About Alterity Therapeutics Limited
Alterity Therapeutics is a clinical stage biotechnology
company dedicated to creating an alternate future for people living with neurodegenerative diseases. The Company is initially focused
on developing disease modifying therapies in Parkinson's disease and related disorders. Alterity recently reported positive data
for its lead asset, ATH434, in a Phase 2 clinical trial in participants with Multiple System Atrophy (MSA), a rare and rapidly progressive
Parkinsonian disorder. ATH434 is also being evaluated in a Phase 2 clinical trial in advanced MSA. In addition, Alterity has a broad drug
discovery platform generating patentable chemical compounds to treat the underlying pathology of neurological diseases. The Company is
based in Melbourne, Australia, and San Francisco, California, USA. For further information please visit the Company's website at
Authorisation & Additional information
This announcement was authorized by David Stamler, CEO of Alterity
Therapeutics Limited.
Investor and Media Contacts:
Forward Looking Statements
This press release contains "forward-looking
statements" within the meaning of section 27A of the Securities Act of 1933 and section 21E of the Securities Exchange Act of 1934.
The Company has tried to identify such forward-looking statements by use of such words as "expects," "intends," "hopes,"
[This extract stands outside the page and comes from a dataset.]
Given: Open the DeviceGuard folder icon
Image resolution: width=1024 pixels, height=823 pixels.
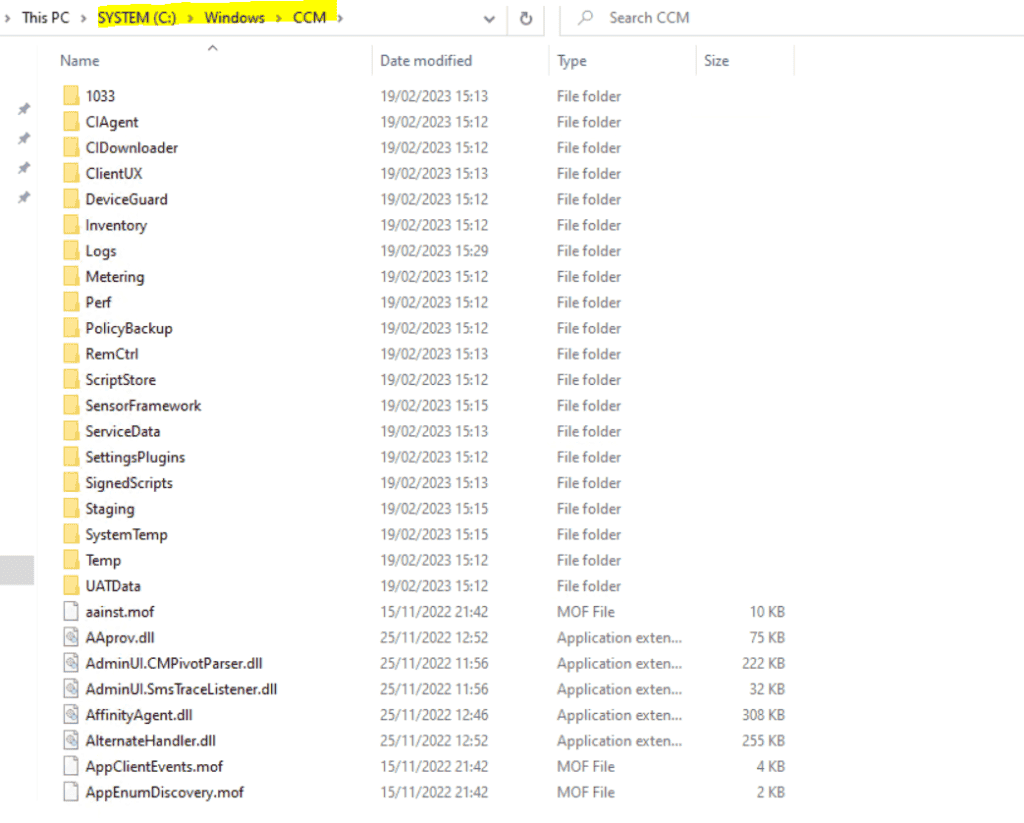Looking at the screenshot, I should coord(70,198).
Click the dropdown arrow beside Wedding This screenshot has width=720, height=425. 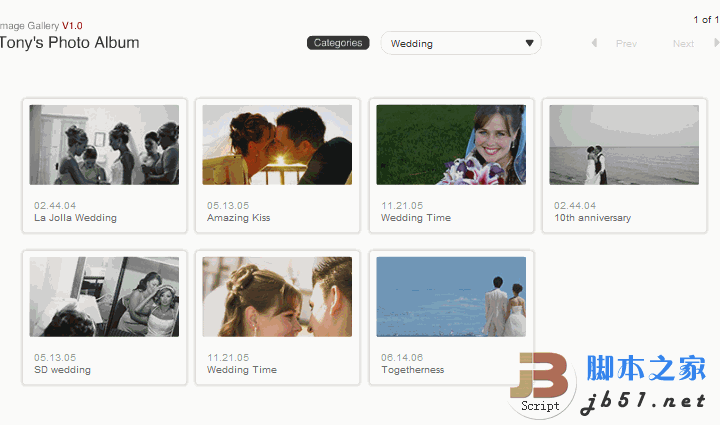pos(530,43)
"anticipates," "believes," "could," "may," "evidences" and "estimates," and
other similar expressions, but these words are not the exclusive means of identifying such statements.
Important factors that could cause actual results
to differ materially from those indicated by such forward-looking statements are described in the sections titled "Risk Factors"
in the Company's filings with the SEC, including its most recent Annual Report on Form 20-F as well as reports on Form 6-K, including,
but not limited to the following: statements relating to the Company's drug development program, including, but not limited to the initiation,
progress and outcomes of clinical trials of the Company's drug development program, including, but not limited to, ATH434, and any other
statements that are not historical facts. Such statements involve risks and uncertainties, including, but not limited to, those risks
and uncertainties relating to the difficulties or delays in financing, development, testing, regulatory approval, production and marketing
of the Company's drug components, including, but not limited to, ATH434, the ability of the Company to procure additional future
sources of financing, unexpected adverse side effects or inadequate therapeutic efficacy of the Company's drug compounds, including, but
not limited to, ATH434, that could slow or prevent products coming to market, the uncertainty of obtaining patent protection for the Company's
intellectual property or trade secrets, the uncertainty of successfully enforcing the Company's patent rights and the uncertainty
of the Company freedom to operate.
Any forward-looking statement made by us in
this press release is based only on information currently available to us and speaks only as of the date on which it is made. We undertake
no obligation to publicly update any forward-looking statement, whether written or oral, that may be made from time to time, whether as
a result of new information, future developments or otherwise.